――そうして完成した作品は、「ウォーターボーイズによる現代のブルース」=『モダン・ブルース』というタイトルが似合う作品になっているように思えます。このタイトルにはどんな意味が込められているのでしょうか? 

もちろん直接的な意味でのブルース・レコードではないし、実際にブルースのリズムやコード進行を使った曲も1曲しかなくて、それすらブルースとしては変化球みたいなものさ。でも、ブルースっていうのは歌詞に対するアプローチの仕方も意味していて、「ロマンス」のことでもあると思う。そして、今回の歌詞の中にはいくつものロマンスが描かれているんだよ。例えばアルバムのタイトルを思いついたのは、“Rosalind(You Married The Wrong Guy)”を聴いていた時だった。その(曲の)短さや素早い簡潔さが気に入っていてさ。それと、その時すでにアルバムのジャケットの写真を決めていたんだけど、その写真とタイトルのミスマッチが気に入った。「どういう意味だろう? なぜ『モダン・ブルース』なんだ?」と疑問に思わせるところが良いんだよ。

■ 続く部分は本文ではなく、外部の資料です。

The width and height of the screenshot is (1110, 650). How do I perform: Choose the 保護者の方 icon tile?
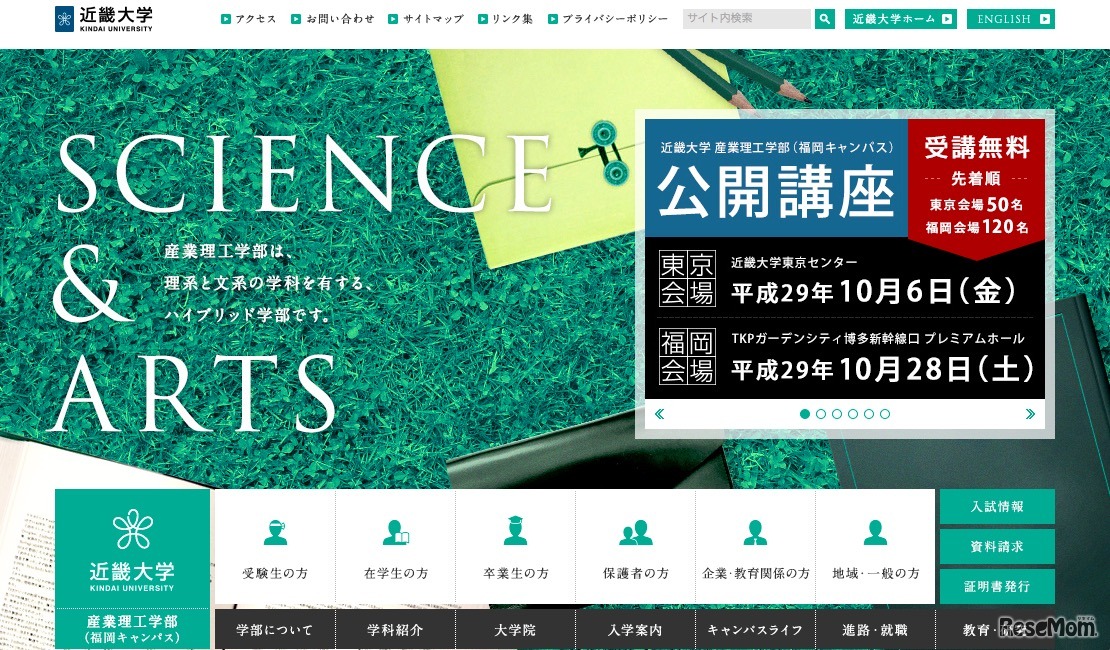(x=635, y=533)
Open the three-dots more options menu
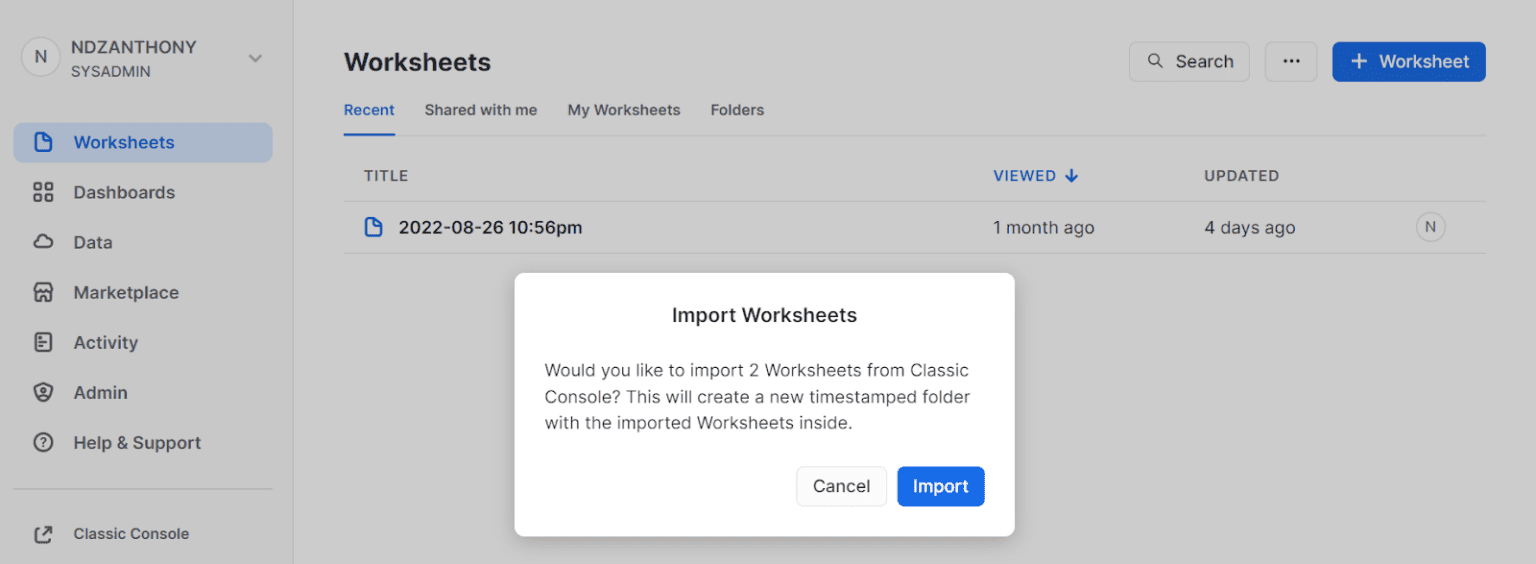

The Waterboys -“Rosalind(You Married The Wrong Guy)”

――ジャケット写真はまるでヨーロッパのなまはげ「WILDER MANN」のようですね。

Tumblrで見つけたんだ。それが何の写真で、誰が撮ったものなのかも分からなかったけれど、画像サーチエンジンとかを使って、やがてそれがカーン&セレスニック(ニコラス・カーン&リチャード・セレスニック)っていう、NYを拠点にしているアーティストの作品だと知った。それで彼らに連絡をとって、ジャケットに使う許可をとったのさ。『King of Weeds』っていうタイトルの作品で、他にも同じシリーズの作品がいくつかあるんだ。これが写真なのか絵なのかすら知らないし、それを訊いたりもしなかったけど、それは謎を謎のまま残しておきたかったから。僕にとっては英国の伝承に出てくる自然の精霊、グリーン・マンを具現化したものに見えるんだ。まさに君の言った「WILDER MANN」と同じような存在だよ。

ウォーターボーイズ『モダン・ブルース』ジャケ写

――今回も曲ごとに様々なアイディアが詰まっていますが、中でも“I Can See Elvis”の歌詞はとてもユニークです。この曲にはエルヴィス・プレスリーを筆頭に様々なアーティストが登場しますが、どんなアイディアで思いついたものなのでしょう?

7年くらい前に、ショウの後のバンドのメンバー達との会話の中で、臨死体験の話題が出たんだ。その当時オーストラリア人のデイモンがドラマーをやっていたんだけど、彼が冗談好きな奴で、その時もふざけて臨死体験をしている男の真似をしだした。その男がトンネルの中を光に向かって歩いていて、やがて光の中に出て天国に着いたとき、「I Can See Elvis(エルヴィスが見える)!」って叫んだのさ。それが面白くて、その言葉が妙に頭に残ったんだ。それで僕の歌詞やタイトルのアイディアを書き留めているノートにそれも書き込んだ。それから5年ほど経ってからこの曲を書いたんだよ。